I know its been quiet on the blogging front, but its been a busy couple of weeks in the hungrywoolf kitchen. The new year brought a new stove which I’m still getting used to. I think it runs a little hotter than the old one and it makes all sorts of disturbing creaking and clanging noises when the oven is on, but at least you can’t put your fingers through the rust holes and it’s a lot easier to clean.

Also new is a shiny kitchen aid mixer and some fun extra toys: the ice cream maker and meat grinder attachments.

The picture shows focaccia dough which I partly kneaded in the Kitchen Aid. I used Nigel Slater’s recipe but left out the olives and used more herbs and garlic instead. It was as foolproof as Nigel said, and really delicious straight from the oven.

I also had my first attempt at ice cream in the Kitchen Aid, choosing a recipe from David Lebovitz’s book ‘The Perfect Scoop‘ for peanut butter ice cream. It was a decent first attempt and future plans include sesame honey ice cream and cafe au lait.

The most welcome new addition in the kitchen has been more storage space: a new shelf, which has considerably reduced the hazard of things falling out of the cupboard. Everything is less crowded and it is much easier to find herbs and spices.

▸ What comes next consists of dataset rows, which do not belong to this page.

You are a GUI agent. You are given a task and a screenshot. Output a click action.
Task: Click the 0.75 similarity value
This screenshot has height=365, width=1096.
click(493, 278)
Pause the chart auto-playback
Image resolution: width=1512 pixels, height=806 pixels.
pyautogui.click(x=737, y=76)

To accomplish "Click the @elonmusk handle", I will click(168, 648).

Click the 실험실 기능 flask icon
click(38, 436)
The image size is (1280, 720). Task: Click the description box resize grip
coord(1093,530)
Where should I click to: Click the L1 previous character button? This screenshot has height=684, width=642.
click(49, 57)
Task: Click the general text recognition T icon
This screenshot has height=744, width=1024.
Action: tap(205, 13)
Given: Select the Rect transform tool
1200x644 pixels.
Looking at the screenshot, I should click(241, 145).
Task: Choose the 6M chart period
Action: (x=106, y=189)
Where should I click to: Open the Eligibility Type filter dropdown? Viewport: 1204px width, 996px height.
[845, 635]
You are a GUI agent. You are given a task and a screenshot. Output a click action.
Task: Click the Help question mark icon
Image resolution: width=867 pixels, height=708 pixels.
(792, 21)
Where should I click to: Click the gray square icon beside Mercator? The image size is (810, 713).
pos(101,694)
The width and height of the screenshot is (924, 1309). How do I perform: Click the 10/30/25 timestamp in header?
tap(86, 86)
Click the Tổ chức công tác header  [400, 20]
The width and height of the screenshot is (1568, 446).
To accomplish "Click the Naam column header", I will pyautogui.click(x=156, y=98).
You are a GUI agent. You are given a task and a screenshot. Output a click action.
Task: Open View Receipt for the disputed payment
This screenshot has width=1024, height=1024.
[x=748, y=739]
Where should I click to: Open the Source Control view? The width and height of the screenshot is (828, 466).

Inspired by Robin Davis and the disarray of kitchen construction, I have been on a mission to use-up, reduce and turn-over. Targets include bags of rice and grains that have been in the cupboard for 6 months or more, jars that have been open too long, anything with freezer burn and all the things I bought thinking that I would use but haven’t. I made a list of all of the meals or dishes we could make based on what we had in the freezer and cupboard and was astounded at how long it was. Our stock pile of squashes from the fall has now been depleted (although there are a few pints of pumpkin puree in the freezer).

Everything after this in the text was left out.